Objective:
Would you put all the rows below into a numbered list, leaving out any blank lines?

-.-.-

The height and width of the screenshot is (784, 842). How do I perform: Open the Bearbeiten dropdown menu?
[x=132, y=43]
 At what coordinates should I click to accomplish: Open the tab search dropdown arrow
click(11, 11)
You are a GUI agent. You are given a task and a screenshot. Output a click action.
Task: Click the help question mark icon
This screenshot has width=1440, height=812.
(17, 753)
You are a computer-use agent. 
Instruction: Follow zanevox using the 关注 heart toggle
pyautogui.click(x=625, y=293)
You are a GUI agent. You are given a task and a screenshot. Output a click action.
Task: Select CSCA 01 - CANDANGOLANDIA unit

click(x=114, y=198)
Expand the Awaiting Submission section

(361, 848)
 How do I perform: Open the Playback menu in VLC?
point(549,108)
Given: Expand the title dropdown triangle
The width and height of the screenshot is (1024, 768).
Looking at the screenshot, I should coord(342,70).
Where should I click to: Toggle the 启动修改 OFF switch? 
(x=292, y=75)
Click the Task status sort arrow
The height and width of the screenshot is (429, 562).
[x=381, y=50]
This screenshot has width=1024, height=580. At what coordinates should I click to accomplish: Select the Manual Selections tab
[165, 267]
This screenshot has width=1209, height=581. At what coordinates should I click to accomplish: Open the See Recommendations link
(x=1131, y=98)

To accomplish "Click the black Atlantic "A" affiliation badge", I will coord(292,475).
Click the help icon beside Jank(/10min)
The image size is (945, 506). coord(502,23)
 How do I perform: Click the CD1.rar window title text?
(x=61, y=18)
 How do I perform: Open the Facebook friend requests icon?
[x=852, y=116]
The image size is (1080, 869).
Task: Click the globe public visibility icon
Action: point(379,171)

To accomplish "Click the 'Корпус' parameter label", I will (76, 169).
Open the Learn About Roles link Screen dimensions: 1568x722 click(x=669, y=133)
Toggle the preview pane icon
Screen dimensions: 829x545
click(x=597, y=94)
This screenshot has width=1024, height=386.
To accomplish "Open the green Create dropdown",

-.-.-

The reply:
1. The height and width of the screenshot is (784, 842). How do I perform: Open the Bearbeiten dropdown menu?
2. [x=132, y=43]
3.  At what coordinates should I click to accomplish: Open the tab search dropdown arrow
4. click(11, 11)
5. You are a GUI agent. You are given a task and a screenshot. Output a click action.
6. Task: Click the help question mark icon
7. This screenshot has width=1440, height=812.
8. (17, 753)
9. You are a computer-use agent. 
10. Instruction: Follow zanevox using the 关注 heart toggle
11. pyautogui.click(x=625, y=293)
12. You are a GUI agent. You are given a task and a screenshot. Output a click action.
13. Task: Select CSCA 01 - CANDANGOLANDIA unit
14. click(x=114, y=198)
15. Expand the Awaiting Submission section
16. (361, 848)
17.  How do I perform: Open the Playback menu in VLC?
18. point(549,108)
19. Given: Expand the title dropdown triangle
20. The width and height of the screenshot is (1024, 768).
21. Looking at the screenshot, I should coord(342,70).
22. Where should I click to: Toggle the 启动修改 OFF switch? 
23. (x=292, y=75)
24. Click the Task status sort arrow
25. The height and width of the screenshot is (429, 562).
26. [x=381, y=50]
27. This screenshot has width=1024, height=580. At what coordinates should I click to accomplish: Select the Manual Selections tab
28. [165, 267]
29. This screenshot has width=1209, height=581. At what coordinates should I click to accomplish: Open the See Recommendations link
30. (x=1131, y=98)
31. To accomplish "Click the black Atlantic "A" affiliation badge", I will coord(292,475).
32. Click the help icon beside Jank(/10min)
33. The image size is (945, 506). coord(502,23)
34.  How do I perform: Click the CD1.rar window title text?
35. (x=61, y=18)
36.  How do I perform: Open the Facebook friend requests icon?
37. [x=852, y=116]
38. The image size is (1080, 869).
39. Task: Click the globe public visibility icon
40. Action: point(379,171)
41. To accomplish "Click the 'Корпус' parameter label", I will (76, 169).
42. Open the Learn About Roles link Screen dimensions: 1568x722 click(x=669, y=133)
43. Toggle the preview pane icon
44. Screen dimensions: 829x545
45. click(x=597, y=94)
46. This screenshot has width=1024, height=386.
47. To accomplish "Open the green Create dropdown",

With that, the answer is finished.